James Hansen — the former NASA scientist who famously testified before Congress in 1988 that global warming was real and human-caused — put it plainly alongside McKibben: even though the science was clear and robust, “we were losing the fight. It was all about money and power.”
The original text also mentions Margaret Klein Salamon, founder of the Climate Emergency Fund and author of Facing the Climate Emergency, who has argued powerfully and consistently that we must treat this moment exactly as we would treat a world war — not with incremental policy, not with gentle nudges, but with the full mobilization of resources, public will, and political courage that existential threats demand.
These thinkers are right. We should not be at war with each other across political divides. We should be at war — together — with the forces that have knowingly destabilized the Earth’s climate for profit, and with the political cowardice that has allowed them to continue doing so.
We Are Not Powerless — But We Must Act Now
Scientists have warned that nations need to cut carbon emissions nearly 50 percent by 2030 to keep warming below 1.5°C. The world is now moving into the latter half of the critical decade to do so.
This is not a distant deadline. It is now. The decisions being made in legislatures, boardrooms, and ballot boxes in 2026 will determine whether the children alive today inherit a difficult world — or an unlivable one.
UNICEF’s Prospects for Children: Global Outlook 2026 puts it directly: “The future for children will be shaped by the choices we make in 2026 and the coming years.”
As one 18-year-old climate activist from Italy said: “I am worried about climate change because the future of us young people is in danger. If governments do not act quickly, we will not have a future where we can live in peace with our children.”

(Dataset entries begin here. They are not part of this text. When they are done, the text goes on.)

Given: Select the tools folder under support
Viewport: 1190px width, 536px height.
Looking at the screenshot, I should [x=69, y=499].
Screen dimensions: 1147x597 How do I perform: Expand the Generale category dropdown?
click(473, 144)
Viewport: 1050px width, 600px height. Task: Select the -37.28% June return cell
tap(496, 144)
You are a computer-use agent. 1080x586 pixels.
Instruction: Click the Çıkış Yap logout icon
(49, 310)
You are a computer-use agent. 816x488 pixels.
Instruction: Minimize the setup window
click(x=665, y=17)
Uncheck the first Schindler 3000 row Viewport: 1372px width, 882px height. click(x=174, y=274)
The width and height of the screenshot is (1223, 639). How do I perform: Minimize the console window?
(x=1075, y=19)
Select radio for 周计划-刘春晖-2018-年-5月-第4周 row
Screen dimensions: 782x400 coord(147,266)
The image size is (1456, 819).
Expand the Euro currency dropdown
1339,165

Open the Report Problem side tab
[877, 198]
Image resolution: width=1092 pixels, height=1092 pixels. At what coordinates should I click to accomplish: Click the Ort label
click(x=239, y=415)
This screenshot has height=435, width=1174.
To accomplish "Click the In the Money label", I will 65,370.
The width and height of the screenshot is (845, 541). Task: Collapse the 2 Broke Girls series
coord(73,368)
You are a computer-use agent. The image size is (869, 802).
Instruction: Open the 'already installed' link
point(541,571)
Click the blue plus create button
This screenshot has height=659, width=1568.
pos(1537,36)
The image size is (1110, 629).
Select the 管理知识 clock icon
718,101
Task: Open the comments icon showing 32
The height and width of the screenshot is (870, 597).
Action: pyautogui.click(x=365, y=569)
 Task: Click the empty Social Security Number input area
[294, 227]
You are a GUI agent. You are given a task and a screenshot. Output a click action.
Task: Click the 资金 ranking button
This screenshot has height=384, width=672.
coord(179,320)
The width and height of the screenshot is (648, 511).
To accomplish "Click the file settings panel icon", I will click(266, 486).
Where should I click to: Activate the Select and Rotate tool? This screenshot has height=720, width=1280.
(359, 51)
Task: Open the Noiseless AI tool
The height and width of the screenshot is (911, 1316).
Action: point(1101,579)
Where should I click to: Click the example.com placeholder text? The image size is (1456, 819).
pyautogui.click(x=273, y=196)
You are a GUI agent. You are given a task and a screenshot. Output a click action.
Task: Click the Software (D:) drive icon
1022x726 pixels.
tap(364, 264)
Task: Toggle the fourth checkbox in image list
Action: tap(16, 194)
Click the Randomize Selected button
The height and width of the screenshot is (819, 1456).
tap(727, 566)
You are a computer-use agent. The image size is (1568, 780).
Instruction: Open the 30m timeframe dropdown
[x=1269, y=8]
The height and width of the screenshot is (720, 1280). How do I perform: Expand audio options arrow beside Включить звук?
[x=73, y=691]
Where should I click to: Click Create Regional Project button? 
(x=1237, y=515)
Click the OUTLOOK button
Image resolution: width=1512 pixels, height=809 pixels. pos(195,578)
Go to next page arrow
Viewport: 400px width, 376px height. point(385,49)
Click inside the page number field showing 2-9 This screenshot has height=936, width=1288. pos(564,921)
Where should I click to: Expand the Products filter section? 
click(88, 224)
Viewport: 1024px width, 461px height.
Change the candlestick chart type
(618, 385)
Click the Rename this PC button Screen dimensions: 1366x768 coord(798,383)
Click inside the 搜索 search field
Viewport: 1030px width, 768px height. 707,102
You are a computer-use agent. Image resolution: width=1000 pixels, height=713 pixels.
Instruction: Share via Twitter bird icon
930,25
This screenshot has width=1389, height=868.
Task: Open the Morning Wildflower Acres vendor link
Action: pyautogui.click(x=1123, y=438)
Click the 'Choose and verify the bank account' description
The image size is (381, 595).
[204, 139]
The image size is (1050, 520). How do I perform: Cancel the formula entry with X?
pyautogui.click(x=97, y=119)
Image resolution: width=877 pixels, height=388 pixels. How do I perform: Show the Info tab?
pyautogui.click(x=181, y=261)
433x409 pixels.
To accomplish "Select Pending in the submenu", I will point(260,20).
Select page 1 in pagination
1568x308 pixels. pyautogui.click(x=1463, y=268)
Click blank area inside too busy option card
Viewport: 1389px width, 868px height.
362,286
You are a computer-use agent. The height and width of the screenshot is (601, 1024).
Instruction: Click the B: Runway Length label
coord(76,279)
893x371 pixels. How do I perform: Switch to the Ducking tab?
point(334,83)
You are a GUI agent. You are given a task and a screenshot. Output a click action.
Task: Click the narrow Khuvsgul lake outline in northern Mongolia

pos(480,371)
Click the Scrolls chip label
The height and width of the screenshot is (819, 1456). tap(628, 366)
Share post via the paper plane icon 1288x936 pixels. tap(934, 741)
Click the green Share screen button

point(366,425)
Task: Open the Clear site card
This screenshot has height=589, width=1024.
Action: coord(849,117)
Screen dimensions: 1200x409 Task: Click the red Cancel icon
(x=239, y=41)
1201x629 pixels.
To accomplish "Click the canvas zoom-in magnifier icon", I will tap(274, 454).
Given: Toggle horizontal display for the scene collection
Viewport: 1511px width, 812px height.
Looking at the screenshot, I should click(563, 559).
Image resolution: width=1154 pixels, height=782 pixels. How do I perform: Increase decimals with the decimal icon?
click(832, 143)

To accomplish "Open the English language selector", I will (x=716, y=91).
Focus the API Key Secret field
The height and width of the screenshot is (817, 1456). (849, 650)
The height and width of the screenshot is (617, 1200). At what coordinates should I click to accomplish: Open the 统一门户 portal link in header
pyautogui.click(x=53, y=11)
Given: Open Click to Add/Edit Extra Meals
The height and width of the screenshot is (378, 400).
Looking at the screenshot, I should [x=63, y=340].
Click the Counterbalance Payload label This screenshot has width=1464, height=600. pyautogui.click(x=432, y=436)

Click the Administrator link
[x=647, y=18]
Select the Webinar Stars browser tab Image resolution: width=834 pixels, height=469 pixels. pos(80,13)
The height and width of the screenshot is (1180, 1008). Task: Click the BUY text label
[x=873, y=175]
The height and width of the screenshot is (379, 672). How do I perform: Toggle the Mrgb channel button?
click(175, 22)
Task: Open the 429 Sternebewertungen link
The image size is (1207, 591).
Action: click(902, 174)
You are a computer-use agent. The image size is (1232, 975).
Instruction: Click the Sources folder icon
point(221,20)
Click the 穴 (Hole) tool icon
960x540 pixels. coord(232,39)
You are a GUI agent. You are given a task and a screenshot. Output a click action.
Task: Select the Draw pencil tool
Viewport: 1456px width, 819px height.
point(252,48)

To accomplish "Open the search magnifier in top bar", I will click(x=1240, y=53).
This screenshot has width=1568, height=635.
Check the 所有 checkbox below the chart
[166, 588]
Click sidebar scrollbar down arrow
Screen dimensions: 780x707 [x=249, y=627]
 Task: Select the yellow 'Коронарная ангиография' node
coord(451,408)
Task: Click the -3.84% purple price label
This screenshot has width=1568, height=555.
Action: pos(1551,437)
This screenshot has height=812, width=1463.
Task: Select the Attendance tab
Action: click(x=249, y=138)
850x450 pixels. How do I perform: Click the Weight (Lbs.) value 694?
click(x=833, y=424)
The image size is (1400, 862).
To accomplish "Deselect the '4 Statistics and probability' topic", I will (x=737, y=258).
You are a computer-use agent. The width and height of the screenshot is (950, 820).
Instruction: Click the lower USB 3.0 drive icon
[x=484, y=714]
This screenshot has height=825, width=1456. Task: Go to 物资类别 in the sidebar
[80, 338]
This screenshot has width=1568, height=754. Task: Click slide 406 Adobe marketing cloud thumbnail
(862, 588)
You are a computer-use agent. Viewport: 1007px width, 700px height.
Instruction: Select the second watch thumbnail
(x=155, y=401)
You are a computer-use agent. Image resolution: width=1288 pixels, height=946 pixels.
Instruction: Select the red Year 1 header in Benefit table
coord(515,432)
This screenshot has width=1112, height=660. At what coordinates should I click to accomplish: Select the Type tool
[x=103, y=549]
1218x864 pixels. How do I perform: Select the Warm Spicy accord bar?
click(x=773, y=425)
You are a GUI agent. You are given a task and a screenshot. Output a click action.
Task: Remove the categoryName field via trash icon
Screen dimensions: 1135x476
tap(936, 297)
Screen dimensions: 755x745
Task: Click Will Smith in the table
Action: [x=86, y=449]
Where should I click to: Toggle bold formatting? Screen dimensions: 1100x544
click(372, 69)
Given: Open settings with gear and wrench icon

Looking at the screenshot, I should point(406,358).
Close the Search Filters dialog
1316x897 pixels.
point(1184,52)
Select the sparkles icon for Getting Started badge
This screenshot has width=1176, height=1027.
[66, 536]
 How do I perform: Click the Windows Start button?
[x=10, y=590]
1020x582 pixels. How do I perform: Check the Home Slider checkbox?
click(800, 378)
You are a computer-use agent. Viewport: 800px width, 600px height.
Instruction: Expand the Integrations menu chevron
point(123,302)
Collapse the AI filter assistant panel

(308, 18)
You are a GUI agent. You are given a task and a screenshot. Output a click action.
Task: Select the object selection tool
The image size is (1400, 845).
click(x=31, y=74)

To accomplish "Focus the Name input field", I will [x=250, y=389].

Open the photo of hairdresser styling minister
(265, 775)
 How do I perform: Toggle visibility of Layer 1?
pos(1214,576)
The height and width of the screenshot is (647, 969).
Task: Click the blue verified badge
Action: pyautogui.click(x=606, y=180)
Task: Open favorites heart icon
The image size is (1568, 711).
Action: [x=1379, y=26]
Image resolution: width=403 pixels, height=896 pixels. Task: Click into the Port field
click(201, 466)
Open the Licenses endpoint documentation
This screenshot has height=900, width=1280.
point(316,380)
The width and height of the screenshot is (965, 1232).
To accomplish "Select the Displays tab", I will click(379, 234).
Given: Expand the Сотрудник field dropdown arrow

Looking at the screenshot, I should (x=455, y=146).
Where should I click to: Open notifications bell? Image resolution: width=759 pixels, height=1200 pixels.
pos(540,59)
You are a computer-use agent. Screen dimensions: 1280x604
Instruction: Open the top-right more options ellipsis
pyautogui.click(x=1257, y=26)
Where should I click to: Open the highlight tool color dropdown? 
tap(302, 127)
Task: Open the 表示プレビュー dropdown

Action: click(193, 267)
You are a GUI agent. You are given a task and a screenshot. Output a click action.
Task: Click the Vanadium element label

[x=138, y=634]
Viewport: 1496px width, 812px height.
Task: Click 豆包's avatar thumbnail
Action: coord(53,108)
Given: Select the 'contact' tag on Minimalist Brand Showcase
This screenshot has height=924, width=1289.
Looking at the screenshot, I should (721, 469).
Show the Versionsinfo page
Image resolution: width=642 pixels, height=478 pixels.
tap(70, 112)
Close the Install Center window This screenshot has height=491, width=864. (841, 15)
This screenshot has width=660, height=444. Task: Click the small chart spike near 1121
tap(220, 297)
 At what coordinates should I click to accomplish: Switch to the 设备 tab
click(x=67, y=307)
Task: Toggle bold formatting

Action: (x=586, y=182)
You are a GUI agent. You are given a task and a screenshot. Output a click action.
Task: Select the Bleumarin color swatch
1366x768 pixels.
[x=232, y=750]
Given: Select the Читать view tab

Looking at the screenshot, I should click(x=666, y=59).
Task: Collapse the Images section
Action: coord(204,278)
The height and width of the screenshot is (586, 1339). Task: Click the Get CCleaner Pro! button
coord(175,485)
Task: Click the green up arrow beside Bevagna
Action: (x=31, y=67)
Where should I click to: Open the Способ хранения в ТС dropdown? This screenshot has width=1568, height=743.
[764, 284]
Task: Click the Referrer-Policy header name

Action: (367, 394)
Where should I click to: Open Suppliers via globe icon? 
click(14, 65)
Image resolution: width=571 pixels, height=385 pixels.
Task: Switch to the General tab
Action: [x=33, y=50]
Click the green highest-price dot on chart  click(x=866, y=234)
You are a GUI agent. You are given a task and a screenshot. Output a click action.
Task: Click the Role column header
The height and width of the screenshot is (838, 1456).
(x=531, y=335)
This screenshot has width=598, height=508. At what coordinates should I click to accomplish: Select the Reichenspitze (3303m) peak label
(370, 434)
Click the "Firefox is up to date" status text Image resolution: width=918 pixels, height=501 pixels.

And that same research found something worth holding onto: conversations with students involved in climate activism show that their engagement has helped them manage their anxiety about the future and channel it into determination, courage, and optimism — with the understanding that “the best antidote to anxiety and despair is action.”
What You Can Do Today
The scale of this crisis can make us feel small. It isn’t meant to. Here is what is true: every fraction of a degree of warming that is prevented matters. Every child who grows up in a community with clean air, intact ecosystems, and a stable climate matters. And every person who decides that this is worth fighting for — who calls their representative, joins an organization, moves their money out of fossil fuel-financing banks, votes, organizes, and refuses to look away — matters enormously.
Demand that your elected officials treat this as the emergency it is. Support organizations like 350.org, Third Act, the Climate Emergency Fund, the Sunrise Movement, and UNICEF’s climate programs. Talk to the children in your life not to terrify them, but to tell them the truth — and to let them know that the adults around them are not giving up on their future.
Because that future is not lost yet. But the window is closing. And what we do right now — in this year, in this decade — is what history will remember.
The children are watching. And they are counting on us.